I became an archaeologist of trash. On the first day I loaded five 39-gallon trash bags with every variety of coffee cup and candy wrapper ever made. This didn't include the amputated limbs of the incipient forest poking up along the foundation wall and along the chain-link fence. Over the course of the next two trash days, I set 15 full bags in drill-order rectitude along the curb. I was now ready to start planting.

But a curious kind of reclamation has also been happening alongside bringing the soil back to the sun. There is a bus stop just off our front porch, and an overfill parking lot edges the garden, so the sidewalk in front of our house fairly brims with pedestrians all day long.

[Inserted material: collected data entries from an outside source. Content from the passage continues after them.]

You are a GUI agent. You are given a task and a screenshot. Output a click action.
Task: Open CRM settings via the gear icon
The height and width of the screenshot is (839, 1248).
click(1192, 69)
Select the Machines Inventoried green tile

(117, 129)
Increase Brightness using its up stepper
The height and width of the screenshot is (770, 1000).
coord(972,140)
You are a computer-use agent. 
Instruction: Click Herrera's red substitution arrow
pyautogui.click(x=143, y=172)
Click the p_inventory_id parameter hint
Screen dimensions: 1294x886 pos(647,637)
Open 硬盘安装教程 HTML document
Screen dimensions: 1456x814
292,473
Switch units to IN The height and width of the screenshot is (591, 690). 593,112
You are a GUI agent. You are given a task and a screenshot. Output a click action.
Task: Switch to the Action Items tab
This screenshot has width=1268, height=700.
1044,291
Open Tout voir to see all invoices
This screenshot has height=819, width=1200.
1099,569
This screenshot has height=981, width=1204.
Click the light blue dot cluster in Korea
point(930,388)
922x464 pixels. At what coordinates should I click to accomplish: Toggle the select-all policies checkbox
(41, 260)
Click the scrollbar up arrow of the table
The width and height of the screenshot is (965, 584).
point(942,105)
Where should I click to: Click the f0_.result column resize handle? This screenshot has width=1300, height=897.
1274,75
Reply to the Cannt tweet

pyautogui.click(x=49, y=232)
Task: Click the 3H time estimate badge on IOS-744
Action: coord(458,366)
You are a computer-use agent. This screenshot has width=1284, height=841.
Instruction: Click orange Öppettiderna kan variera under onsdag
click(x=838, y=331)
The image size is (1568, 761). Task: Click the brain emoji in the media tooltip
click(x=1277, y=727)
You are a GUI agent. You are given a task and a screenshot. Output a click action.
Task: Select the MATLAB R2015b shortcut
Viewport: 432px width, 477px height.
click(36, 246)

As I started unearthing some unearthly garbage, I noticed people noticing me as I worked. Not in what I would call a friendly way, but in traditional alienated urban fashion: a quick flick of eyes in my direction, a blink of contact, maybe a tight smile, then moving on. Finally, a woman on her way to Star Market said, "Great, someone's cleaning this up. Good job." As I nodded my thanks to her, her remark struck me: People do notice things like trash in this place, and they want it cleaned up.

Like something stuck in the periphery of their vision, the trash irritates, it makes them feel uncomfortable and even uncivilized. In their own insular, card-to-the-vest way, they show an interest, even some urgency. My evidence? People started using the trash barrel I left out rather than dumping the trash on the ground. Encouraged to care, they cared.

So I started watching them watch me, and I would purposely prompt them with a little conversational water to see what would bloom. Most responded perfunctorily and moved on. But I have had so many interesting conversations across the fence as I have been forking up long, slimy lengths of ancient plastic wrapping, and the conversations wend their way past gardening tactics, the state of the neighborhood, and that funny story about the relative who didn't know where potatoes came from.

For the moments we talk, we both drop our sullen urban faces. And when the person has to get back to work or catch the bus that comes dieseling up, we both know that for some part of this day, at least, we spent moments not suspicious of other human beings. This is no mean feat for city-dwellers.

Gardening's symbolism about life often comes packaged in rural images. But even in the beauty-impaired atmosphere of a major Somerville thoroughfare, gardening still carries its power to open things up, because that is what gardening is about: opening the soil, opening the seed, and opening the fruit.

And as the trash gets cleaned away, people can take that irritating mote out of their eye and see just a little bit clearer. They may not show it to me, but they might to someone else, and so the garden gets spread around. Not a bad harvest - and the season's just begun.